_Document extract_:
----------

The idea that modern annoyances (sitting in traffic, waiting in checkout
lines, searching/browsing for information) are somehow essential to the human
experience is super weird given that most of these things have only been
around for 50ish years in their current form and less than 1,000 years in any
form.

If I didn't have house chores or a commute, then I could spend a lot more time
learning new pieces of Mathematics. Or work through the rest of the half-
finished anatomy textbook on my bookshelf. Or finally get around to building a
digital simulation of a human heart. Or start a garden. Or just hang out with
a coffee at the hackerspace or coffee shop or church basement.

There are a lot of opportunities for serendipity, many ways to build grit, and
infinite opportunities to socialize.

Sitting on a 1950's style cement highway for 30 minutes to go to a mall where
I stand in the 1960's style Macy's checkout line is not the end-all and be-all
of what it means to be human. That lifestyle an odd cultural aberration unique
to the 20th and early 21st century.

----------

_Entries supplied_:
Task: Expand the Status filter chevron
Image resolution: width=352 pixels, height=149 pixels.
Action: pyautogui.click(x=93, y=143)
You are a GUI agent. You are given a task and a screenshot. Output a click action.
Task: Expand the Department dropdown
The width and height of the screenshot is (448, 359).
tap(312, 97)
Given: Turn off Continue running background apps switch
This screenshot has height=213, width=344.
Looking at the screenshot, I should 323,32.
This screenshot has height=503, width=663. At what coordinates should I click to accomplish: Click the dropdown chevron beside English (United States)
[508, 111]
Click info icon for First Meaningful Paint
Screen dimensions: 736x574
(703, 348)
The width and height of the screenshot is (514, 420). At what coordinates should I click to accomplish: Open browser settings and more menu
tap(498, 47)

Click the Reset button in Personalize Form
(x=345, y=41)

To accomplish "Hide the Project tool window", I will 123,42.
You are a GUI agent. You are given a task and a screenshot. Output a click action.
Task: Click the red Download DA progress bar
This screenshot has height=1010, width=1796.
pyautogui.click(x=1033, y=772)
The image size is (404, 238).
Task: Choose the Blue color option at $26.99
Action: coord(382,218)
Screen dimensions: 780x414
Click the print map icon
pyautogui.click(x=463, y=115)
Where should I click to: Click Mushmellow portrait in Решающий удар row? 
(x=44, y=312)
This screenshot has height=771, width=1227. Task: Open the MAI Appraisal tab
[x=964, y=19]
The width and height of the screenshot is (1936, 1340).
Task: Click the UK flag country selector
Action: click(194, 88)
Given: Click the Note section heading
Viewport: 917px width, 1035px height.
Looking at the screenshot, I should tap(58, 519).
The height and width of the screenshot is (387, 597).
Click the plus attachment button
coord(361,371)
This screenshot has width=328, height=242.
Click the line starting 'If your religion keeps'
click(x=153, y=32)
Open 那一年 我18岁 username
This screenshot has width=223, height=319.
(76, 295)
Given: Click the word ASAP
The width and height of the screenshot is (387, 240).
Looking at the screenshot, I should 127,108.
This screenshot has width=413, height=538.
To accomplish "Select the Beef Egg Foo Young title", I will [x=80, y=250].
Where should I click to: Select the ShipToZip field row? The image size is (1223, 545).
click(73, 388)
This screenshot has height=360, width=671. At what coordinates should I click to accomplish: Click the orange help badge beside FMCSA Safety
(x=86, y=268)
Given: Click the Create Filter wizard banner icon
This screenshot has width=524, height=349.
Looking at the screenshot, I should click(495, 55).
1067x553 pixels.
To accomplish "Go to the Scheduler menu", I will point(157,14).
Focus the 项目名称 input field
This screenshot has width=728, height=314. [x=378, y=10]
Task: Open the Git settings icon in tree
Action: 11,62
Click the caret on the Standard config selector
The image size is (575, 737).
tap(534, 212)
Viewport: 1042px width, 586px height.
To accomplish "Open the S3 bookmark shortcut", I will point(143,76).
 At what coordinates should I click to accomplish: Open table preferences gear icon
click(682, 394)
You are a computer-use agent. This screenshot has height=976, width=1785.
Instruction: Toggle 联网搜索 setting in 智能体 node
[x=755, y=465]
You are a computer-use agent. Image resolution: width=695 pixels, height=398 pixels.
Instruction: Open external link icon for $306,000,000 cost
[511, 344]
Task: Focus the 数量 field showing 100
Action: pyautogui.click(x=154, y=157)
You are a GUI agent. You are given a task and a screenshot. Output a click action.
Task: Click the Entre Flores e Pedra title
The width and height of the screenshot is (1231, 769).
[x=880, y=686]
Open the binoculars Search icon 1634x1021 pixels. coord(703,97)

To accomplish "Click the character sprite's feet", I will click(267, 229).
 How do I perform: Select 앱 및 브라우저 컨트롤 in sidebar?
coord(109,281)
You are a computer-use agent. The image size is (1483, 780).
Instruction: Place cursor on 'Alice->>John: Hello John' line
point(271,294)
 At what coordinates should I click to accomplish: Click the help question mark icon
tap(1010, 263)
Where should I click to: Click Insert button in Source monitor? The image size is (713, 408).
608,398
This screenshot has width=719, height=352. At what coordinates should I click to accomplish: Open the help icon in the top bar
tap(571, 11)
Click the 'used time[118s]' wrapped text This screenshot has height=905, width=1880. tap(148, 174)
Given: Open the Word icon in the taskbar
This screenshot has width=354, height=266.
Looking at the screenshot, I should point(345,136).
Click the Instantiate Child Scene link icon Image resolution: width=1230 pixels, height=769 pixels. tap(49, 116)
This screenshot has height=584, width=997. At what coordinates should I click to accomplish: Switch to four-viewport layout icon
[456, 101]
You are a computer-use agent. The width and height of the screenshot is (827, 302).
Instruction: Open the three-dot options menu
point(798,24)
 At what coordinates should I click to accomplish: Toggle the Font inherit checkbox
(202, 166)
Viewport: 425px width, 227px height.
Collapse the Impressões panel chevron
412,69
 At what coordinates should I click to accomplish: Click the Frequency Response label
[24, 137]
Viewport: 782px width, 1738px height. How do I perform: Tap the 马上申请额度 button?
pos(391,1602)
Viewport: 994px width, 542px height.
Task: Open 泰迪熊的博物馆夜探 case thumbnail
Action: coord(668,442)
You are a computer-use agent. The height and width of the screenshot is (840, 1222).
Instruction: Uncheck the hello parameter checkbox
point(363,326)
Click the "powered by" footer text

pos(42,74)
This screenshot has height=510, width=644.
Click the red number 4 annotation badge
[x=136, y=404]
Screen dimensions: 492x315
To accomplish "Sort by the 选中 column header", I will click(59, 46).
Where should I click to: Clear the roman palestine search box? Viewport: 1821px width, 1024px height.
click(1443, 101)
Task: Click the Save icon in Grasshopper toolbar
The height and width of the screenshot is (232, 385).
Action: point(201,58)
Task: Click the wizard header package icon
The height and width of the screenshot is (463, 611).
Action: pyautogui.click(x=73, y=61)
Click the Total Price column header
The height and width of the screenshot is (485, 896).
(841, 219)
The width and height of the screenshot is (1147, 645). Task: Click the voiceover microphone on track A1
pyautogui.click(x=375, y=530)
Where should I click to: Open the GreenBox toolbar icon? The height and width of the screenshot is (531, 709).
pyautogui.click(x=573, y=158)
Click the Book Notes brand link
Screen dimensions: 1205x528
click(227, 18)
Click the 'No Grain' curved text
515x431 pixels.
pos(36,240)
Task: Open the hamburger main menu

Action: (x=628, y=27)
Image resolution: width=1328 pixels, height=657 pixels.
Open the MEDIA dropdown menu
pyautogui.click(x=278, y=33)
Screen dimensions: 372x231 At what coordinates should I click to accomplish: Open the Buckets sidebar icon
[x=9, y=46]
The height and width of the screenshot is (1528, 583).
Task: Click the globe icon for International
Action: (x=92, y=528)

----------

_What is needed_: In the comment on modern annoyances, how long have things like traffic and checkout lines existed in their current form?

_Task response_: About 50 years.